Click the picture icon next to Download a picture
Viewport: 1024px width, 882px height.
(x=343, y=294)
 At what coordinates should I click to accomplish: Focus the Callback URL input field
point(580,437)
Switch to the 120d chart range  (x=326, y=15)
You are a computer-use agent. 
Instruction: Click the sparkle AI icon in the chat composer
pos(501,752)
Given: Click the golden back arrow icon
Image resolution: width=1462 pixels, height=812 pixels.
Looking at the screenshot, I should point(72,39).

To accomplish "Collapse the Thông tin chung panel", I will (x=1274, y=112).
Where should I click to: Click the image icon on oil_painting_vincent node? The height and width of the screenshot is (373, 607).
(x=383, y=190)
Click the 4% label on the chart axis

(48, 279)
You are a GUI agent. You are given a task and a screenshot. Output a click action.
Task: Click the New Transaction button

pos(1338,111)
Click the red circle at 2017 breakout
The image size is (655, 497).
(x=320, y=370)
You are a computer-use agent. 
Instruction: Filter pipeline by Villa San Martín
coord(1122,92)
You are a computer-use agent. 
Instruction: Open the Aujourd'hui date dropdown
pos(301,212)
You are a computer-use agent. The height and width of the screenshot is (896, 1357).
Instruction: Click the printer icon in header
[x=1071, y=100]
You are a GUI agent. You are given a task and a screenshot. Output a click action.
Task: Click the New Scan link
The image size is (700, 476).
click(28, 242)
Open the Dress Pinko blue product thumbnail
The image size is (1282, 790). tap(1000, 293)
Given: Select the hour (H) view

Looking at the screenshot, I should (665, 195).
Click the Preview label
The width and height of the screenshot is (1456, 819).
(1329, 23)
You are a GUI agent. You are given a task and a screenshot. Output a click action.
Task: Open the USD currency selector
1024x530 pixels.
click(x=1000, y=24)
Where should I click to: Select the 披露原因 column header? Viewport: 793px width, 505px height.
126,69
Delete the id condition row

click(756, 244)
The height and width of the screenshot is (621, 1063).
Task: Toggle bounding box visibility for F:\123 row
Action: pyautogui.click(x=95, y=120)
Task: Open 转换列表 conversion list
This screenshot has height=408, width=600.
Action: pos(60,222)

Task item →
Down to the last line, copy the entries above exactly.

Task response →
Click the picture icon next to Download a picture
Viewport: 1024px width, 882px height.
(x=343, y=294)
 At what coordinates should I click to accomplish: Focus the Callback URL input field
point(580,437)
Switch to the 120d chart range  (x=326, y=15)
You are a computer-use agent. 
Instruction: Click the sparkle AI icon in the chat composer
pos(501,752)
Given: Click the golden back arrow icon
Image resolution: width=1462 pixels, height=812 pixels.
Looking at the screenshot, I should point(72,39).

To accomplish "Collapse the Thông tin chung panel", I will (x=1274, y=112).
Where should I click to: Click the image icon on oil_painting_vincent node? The height and width of the screenshot is (373, 607).
(x=383, y=190)
Click the 4% label on the chart axis

(48, 279)
You are a GUI agent. You are given a task and a screenshot. Output a click action.
Task: Click the New Transaction button

pos(1338,111)
Click the red circle at 2017 breakout
The image size is (655, 497).
(x=320, y=370)
You are a computer-use agent. 
Instruction: Filter pipeline by Villa San Martín
coord(1122,92)
You are a computer-use agent. 
Instruction: Open the Aujourd'hui date dropdown
pos(301,212)
You are a computer-use agent. The height and width of the screenshot is (896, 1357).
Instruction: Click the printer icon in header
[x=1071, y=100]
You are a GUI agent. You are given a task and a screenshot. Output a click action.
Task: Click the New Scan link
The image size is (700, 476).
click(28, 242)
Open the Dress Pinko blue product thumbnail
The image size is (1282, 790). tap(1000, 293)
Given: Select the hour (H) view

Looking at the screenshot, I should (665, 195).
Click the Preview label
The width and height of the screenshot is (1456, 819).
(1329, 23)
You are a GUI agent. You are given a task and a screenshot. Output a click action.
Task: Open the USD currency selector
1024x530 pixels.
click(x=1000, y=24)
Where should I click to: Select the 披露原因 column header? Viewport: 793px width, 505px height.
126,69
Delete the id condition row

click(756, 244)
The height and width of the screenshot is (621, 1063).
Task: Toggle bounding box visibility for F:\123 row
Action: pyautogui.click(x=95, y=120)
Task: Open 转换列表 conversion list
This screenshot has height=408, width=600.
Action: pos(60,222)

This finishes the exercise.